SoftBank Shares Rise as Nvidia Weighs Abandoning Arm Purchase

A SoftBank Corp. store at night in Tokyo, Japan, on Sunday, Nov. 7, 2021. SoftBank Group Corp. might see a return to investment losses when it reports earnings on Monday, as the impact of China’s regulatory crackdown begins to hit valuations in its Vision Fund portfolio.

SoftBank Group Corp. shares rose on Wednesday, bouncing back from a 52-week low a day earlier as Nvidia Corp. considers walking away from its deal to buy Arm Ltd. from the Japanese investment giant.

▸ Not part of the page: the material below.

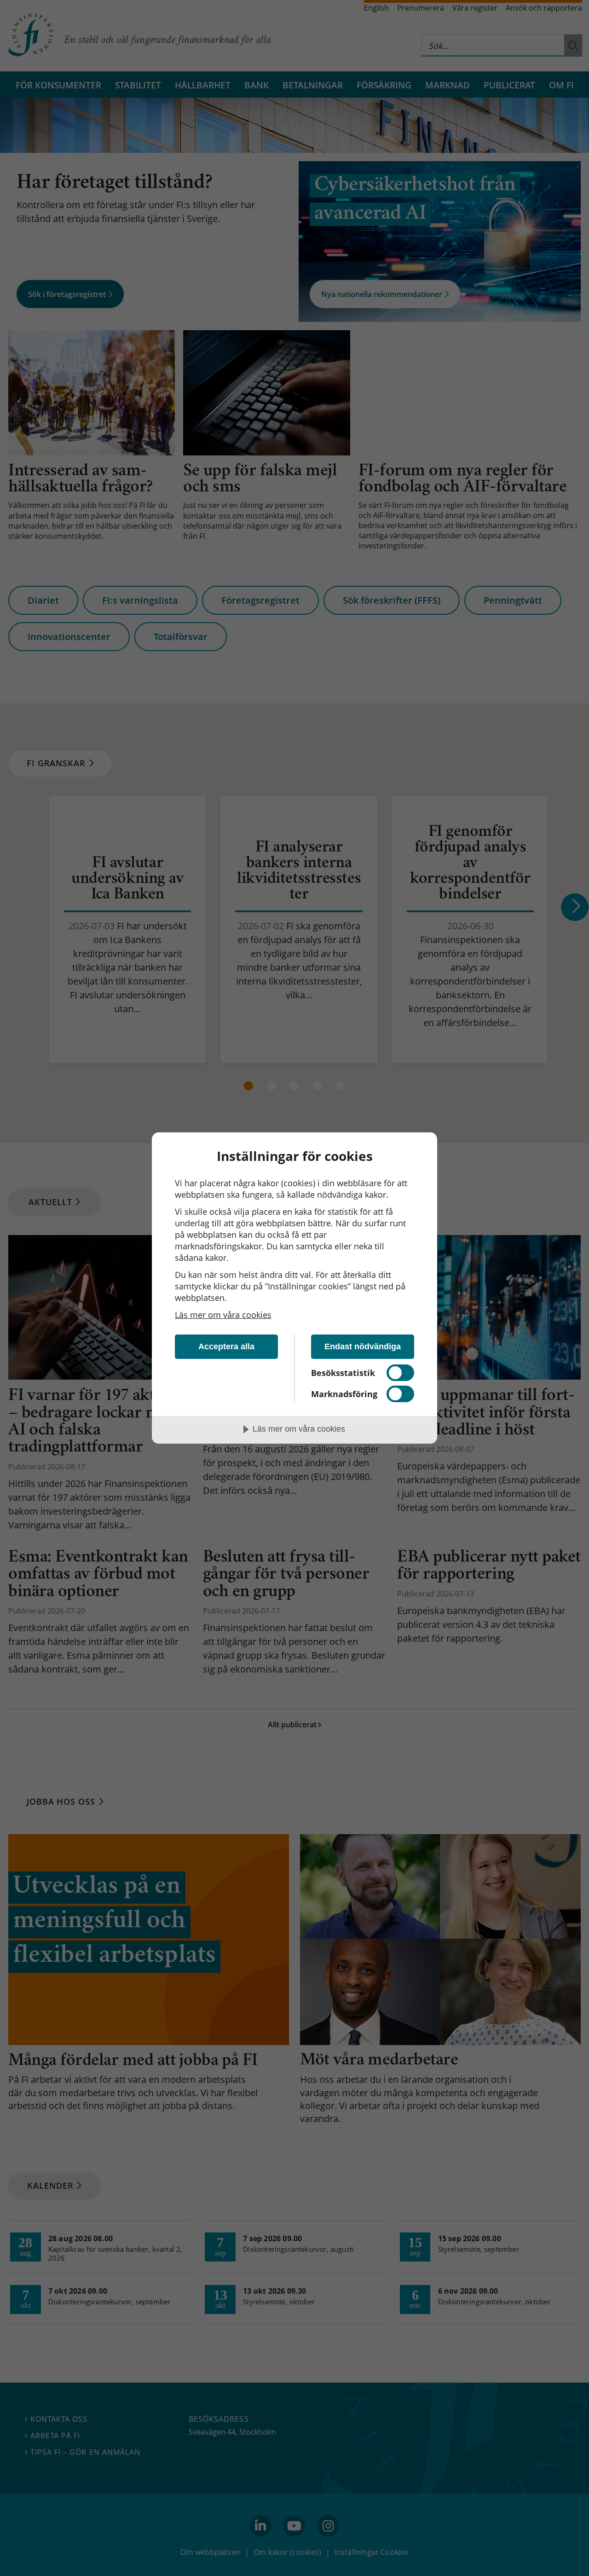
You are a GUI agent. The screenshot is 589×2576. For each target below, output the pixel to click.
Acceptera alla (226, 1346)
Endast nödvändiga (362, 1346)
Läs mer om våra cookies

SoftBank founder Masayoshi Son had touted the sale as a major windfall that would enable more investment in technology startups, especially as the value of the deal surged beyond the initial $40 billion from September 2020 with a rise in Nvidia’s share price. SoftBank is likely to pursue an initial public offering for Arm if the Nvidia deal is called off, according to people familiar with its deliberations.

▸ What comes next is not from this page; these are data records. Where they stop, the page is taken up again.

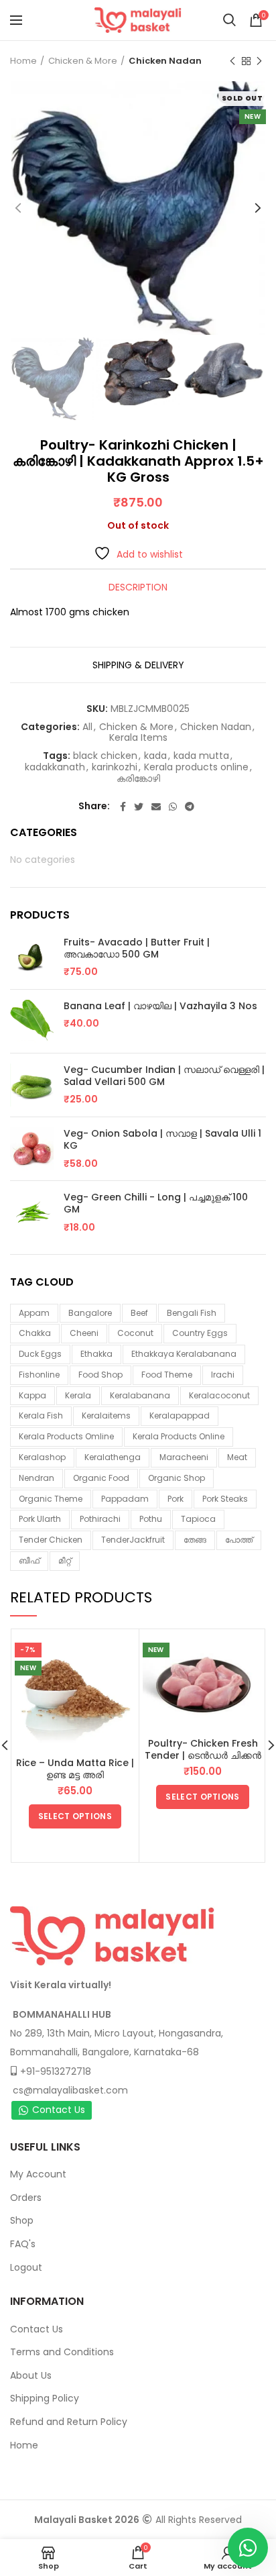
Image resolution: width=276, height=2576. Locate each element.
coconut (135, 1333)
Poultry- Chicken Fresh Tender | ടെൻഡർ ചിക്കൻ (203, 1749)
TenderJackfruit (133, 1539)
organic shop (176, 1478)
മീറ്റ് (64, 1560)
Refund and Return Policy (68, 2421)
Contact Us (58, 2109)
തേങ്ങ (195, 1539)
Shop (21, 2220)
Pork (175, 1498)
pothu (150, 1519)
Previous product (232, 61)
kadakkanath (55, 767)
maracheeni (183, 1457)
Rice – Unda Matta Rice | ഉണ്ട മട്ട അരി (75, 1769)
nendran (36, 1478)
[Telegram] (189, 806)
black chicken (105, 756)
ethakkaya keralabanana (183, 1353)
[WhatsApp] (173, 806)
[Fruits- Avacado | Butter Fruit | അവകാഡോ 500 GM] (32, 957)
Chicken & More (82, 60)
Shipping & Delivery (138, 665)
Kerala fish (41, 1415)
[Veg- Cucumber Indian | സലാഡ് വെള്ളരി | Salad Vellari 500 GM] (32, 1085)
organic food (101, 1478)
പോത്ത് (239, 1539)
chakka (35, 1333)
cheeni (84, 1333)
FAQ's (23, 2244)
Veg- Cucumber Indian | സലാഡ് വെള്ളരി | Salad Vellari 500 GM (164, 1076)
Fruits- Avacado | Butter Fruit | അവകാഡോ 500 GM (137, 948)
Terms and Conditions (62, 2352)
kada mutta (201, 756)
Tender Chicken (50, 1539)
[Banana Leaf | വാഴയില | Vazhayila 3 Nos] (32, 1021)
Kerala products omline (66, 1436)
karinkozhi (114, 767)
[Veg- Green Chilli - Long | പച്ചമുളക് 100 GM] (32, 1212)
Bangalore (90, 1313)
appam (34, 1313)
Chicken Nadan (165, 60)
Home (23, 60)
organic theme (50, 1498)
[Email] (156, 806)
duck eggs (40, 1353)
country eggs (200, 1333)
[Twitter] (138, 806)
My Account (38, 2174)
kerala (78, 1395)
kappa (32, 1395)
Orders (26, 2197)
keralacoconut (219, 1395)
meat (237, 1457)
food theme (166, 1374)
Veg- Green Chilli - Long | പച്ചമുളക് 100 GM (156, 1203)
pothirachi (100, 1519)
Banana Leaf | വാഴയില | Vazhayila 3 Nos (160, 1006)
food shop (100, 1374)
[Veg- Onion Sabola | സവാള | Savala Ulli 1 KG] (32, 1148)
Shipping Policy (44, 2398)
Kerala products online (196, 767)
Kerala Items (138, 737)
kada (155, 756)
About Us (31, 2375)
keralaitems (106, 1415)
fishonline (39, 1374)
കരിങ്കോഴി (138, 778)
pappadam (125, 1498)
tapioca (198, 1519)
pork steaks (225, 1498)
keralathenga (112, 1457)
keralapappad (179, 1415)
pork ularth (40, 1519)
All (87, 727)
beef (139, 1313)
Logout (26, 2267)
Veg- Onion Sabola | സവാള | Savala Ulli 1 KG (162, 1139)
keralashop (42, 1457)
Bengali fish (191, 1313)
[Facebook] (123, 806)
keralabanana (140, 1395)
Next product (259, 61)
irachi (222, 1374)
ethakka (96, 1353)
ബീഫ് (29, 1560)
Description (138, 587)
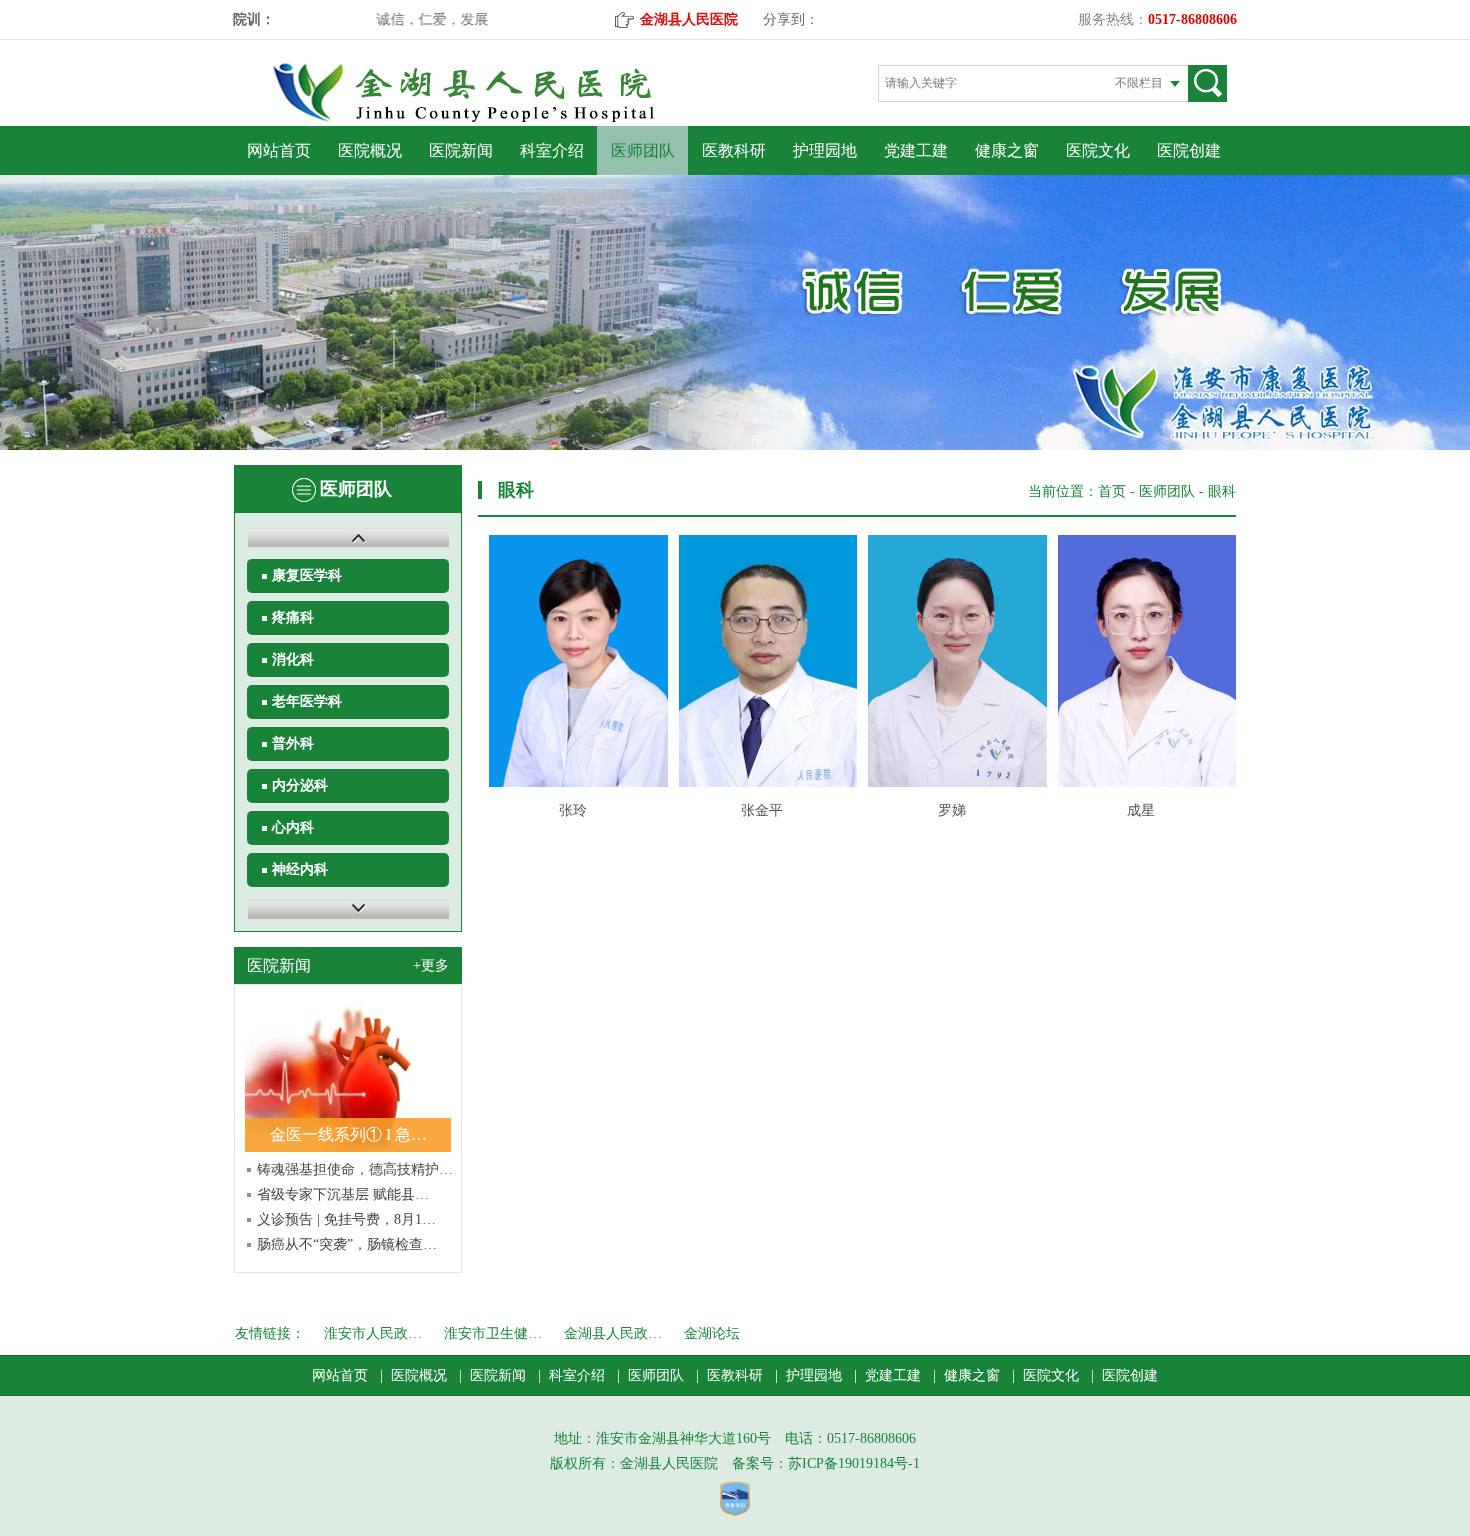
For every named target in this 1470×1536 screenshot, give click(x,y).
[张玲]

For Nvidia, Arm would have provided an invaluable strategic asset, as it designs the core processors that power practically every modern smartphone plus a growing array of more powerful electronics. But regulators across Europe and the U.S. have voiced concern about the deal, adding to a chorus of objection from chip industry players. The U.S. Federal Trade Commission sued to stop the transaction in December.

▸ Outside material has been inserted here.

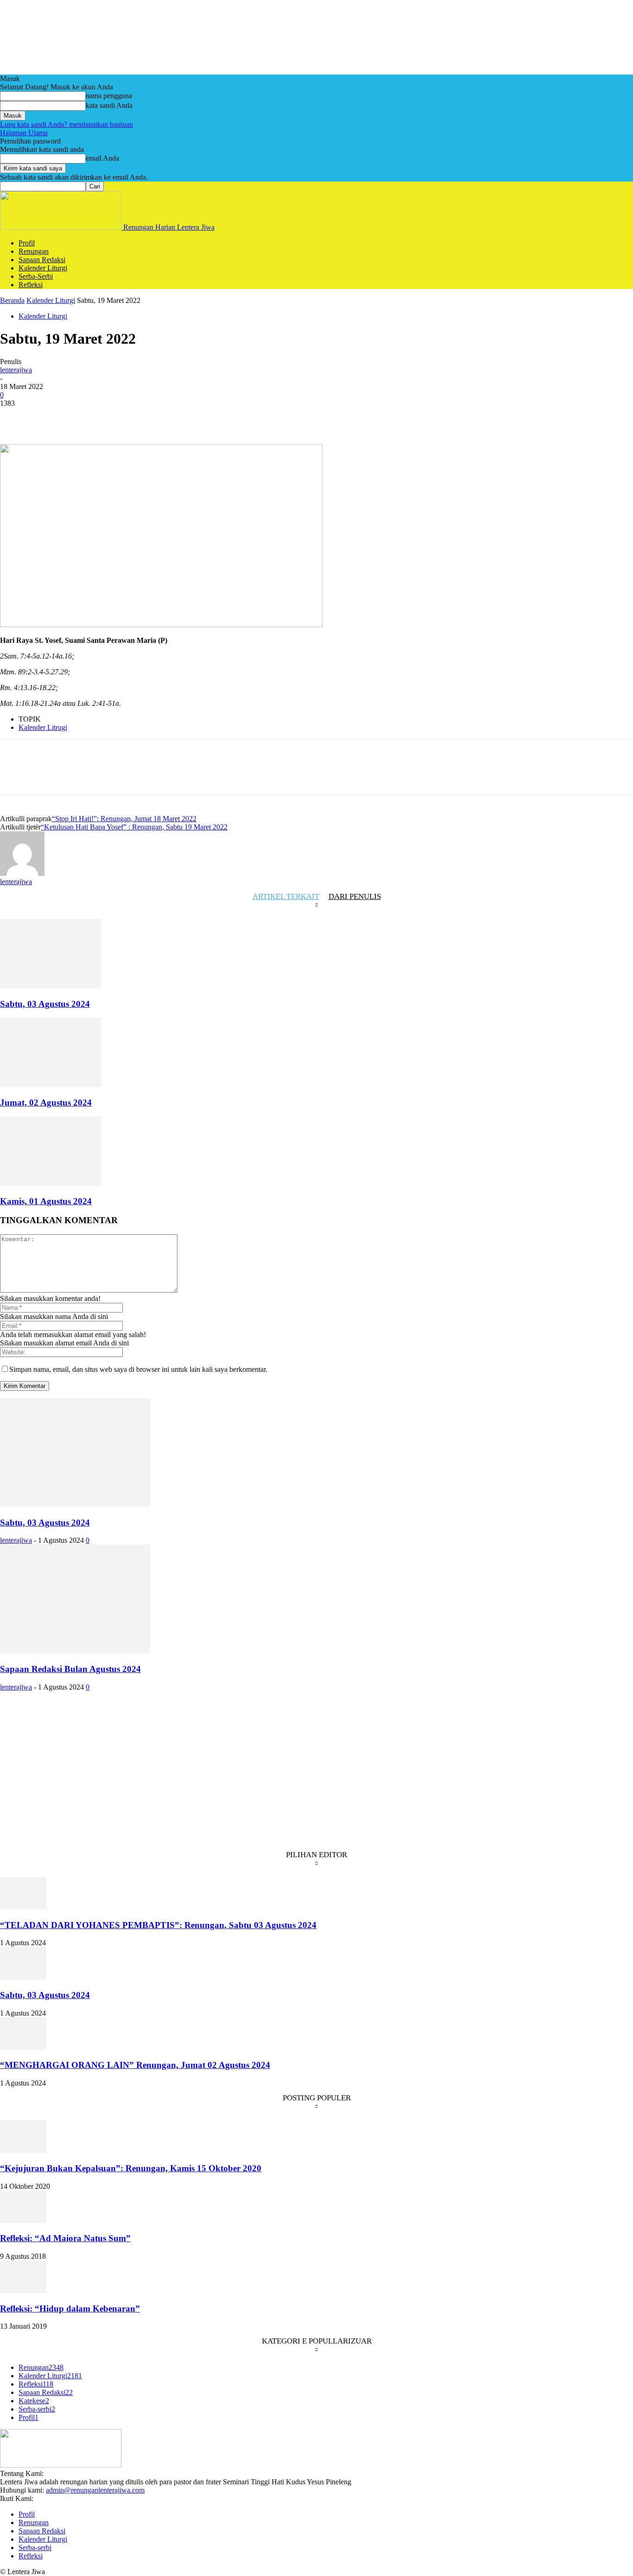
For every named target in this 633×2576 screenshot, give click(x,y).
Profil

Nvidia Is Said to Prepare to Abandon $40 Billion Arm Deal

Companies like Qualcomm Inc., Intel Corp. and Alphabet Inc.’s Google have said that Nvidia can’t preserve Arm’s independence because it’s an Arm customer itself. Nvidia, the largest maker of graphics chips, competes with Intel in server processors and is expanding into new areas that would put it in direct competition with many other Arm licensees.

Tech Titan

What Bloomberg Intelligence Says

SoftBank Group may need to tap other capital sources to fund investments if its sale of Arm to Nvidia falls through, potentially leaving its bonds to trade wide in the near term. It could raise money from third-party investors in Vision Fund 2 and an IPO of ARM, which may not boost asset value as much as a sale to Nvidia. Weak stock markets may make it tough for large divestments, while its ratings could come under pressure if borrowings rise.

— Sharon Chen and Hui Yen Tay, BI analysts

Click here for the full report

SoftBank shares closed at 5,069 yen after a 5.3% drop on Tuesday, driven down by a global tech selloff by spooked investors. The company’s investment strategy makes it a proxy for the tech industry as a whole, so its fortunes are heavily dependent on the overall sector’s performance. SoftBank is engaged in a 1 trillion yen ($8.8 billion) buyback program to bolster its shares.

“There has been scant progress with the procedures related to the acquisition,” Citigroup analyst Mitsunobu Tsuruo wrote after the report. “An IPO would delay the monetization of Arm assets, with uncertainty about the scale of the monetization also an issue.”